Riccardi, “schifato dal Pdl”
Scoppia il “caso”. Il Popolo della libertà attacca il ministro per la Cooperazione e lo invita alle dimissioni. Immediate le scuse "battute, estrapolate da una conversazione informale”
Scoppia il caso sulle parole del ministro Andrea Riccardi sul mancato vertice tra i leader dei partiti di maggioranza e Mario Monti. In un colloquio intercettato dai cronisti al Senato, il ministro per la Cooperazione si sfoga con alcuni colleghi di governo e parlando con il ministro Paola Severino, dice che “Alfano voleva solo creare il caso. Vogliono solo strumentalizzare ed è la cosa che mi fa più schifo della politica - aggiunge Riccardi - ma quei tempi sono finiti. Loro hanno grossi problemi nel trovare l'accordo sulla legge elettorale”.
In serata Riccardi si scusa sottolineando che “si è trattato di battute, estrapolate nel corso di una conversazione informale”. Ma la reazione del Pdl è netta e molto polemica: Maurizio Gasparri che tra i primi ha chiesto la smentita o le dimissioni del ministro, dice che “le scuse sono apprezzabili. Non è stata una bella affermazione”. “Se al ministro Riccardi facciamo schifo può benissimo prendere definitivamente le distanze da noi dimettendosi – aggiunge Fabrizio Cicchitto, capogruppo alla Camera - in caso diverso metterebbe in evidenza una straordinaria dose di doppiezza e di opportunismo continuando a fare il Ministro con il voto di chi disprezza”. “Un ministro pro tempore in carica che non ha mai ricevuto un mandato popolare farebbe bene a misurare anche quel che pensa.
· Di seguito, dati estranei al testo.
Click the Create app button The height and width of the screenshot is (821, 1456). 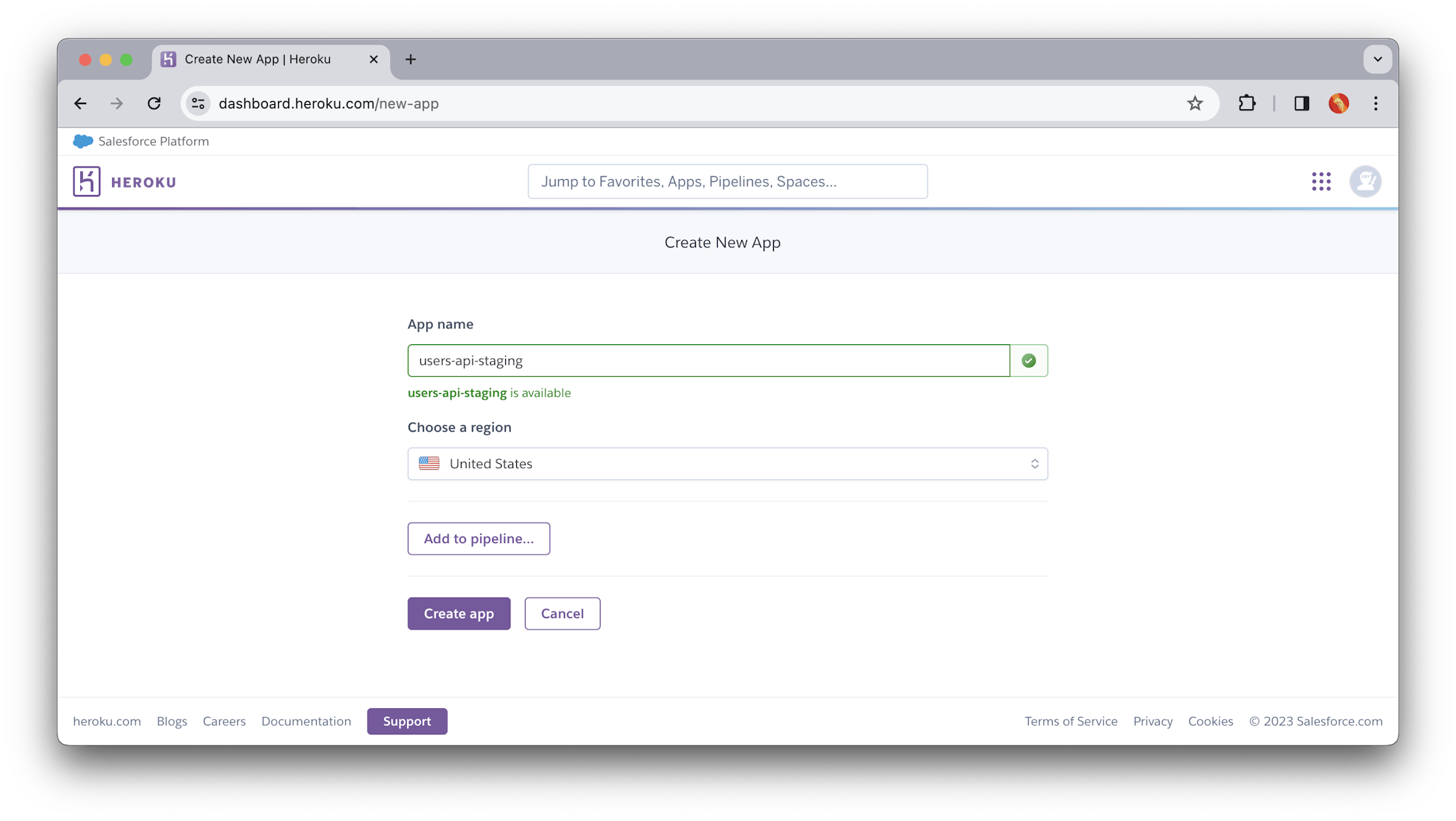click(459, 614)
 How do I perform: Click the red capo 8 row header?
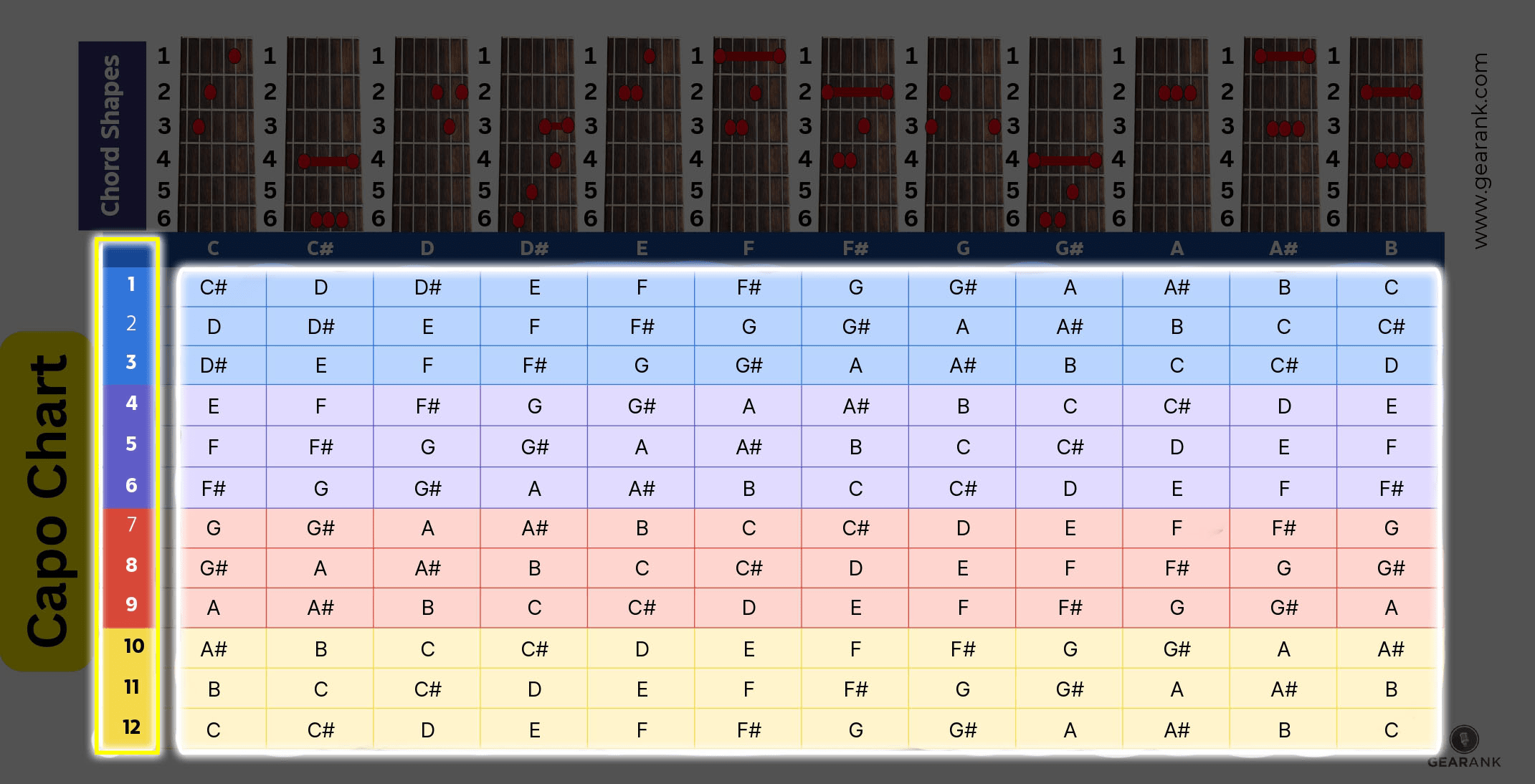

Farebbe meglio a dedicarsi ad altro - aggiunge Renato Brunetta.
Ironia della sorte, il tutto è avvenuto a pochi passi dal premier Monti e dal presidente della Repubblica Giorgio Napolitano, riuniti a palazzo Giustiniani per la presentazione di una mostra sui rapporti tra Stato e Chiesa. Occasione formale che è servita ad un preoccupato presidente per frenare le tensioni che montano sul caso dei due marò detenuti in India. E un altrettanto preoccupato Monti per ascoltare quasi in diretta la precisazione di un altro suo ministro, quello della Giustizia Paola Severino, finita anch'essa nel mirino del Pdl per aver incontrato ieri sera Casini e Bersani alla Camera. “L’incontro di ieri è stato casuale e molto breve", ha assicurato la Guardasigilli precisando di aver informato subito dopo Alfano sia dell'incontro che dei “contenuti”.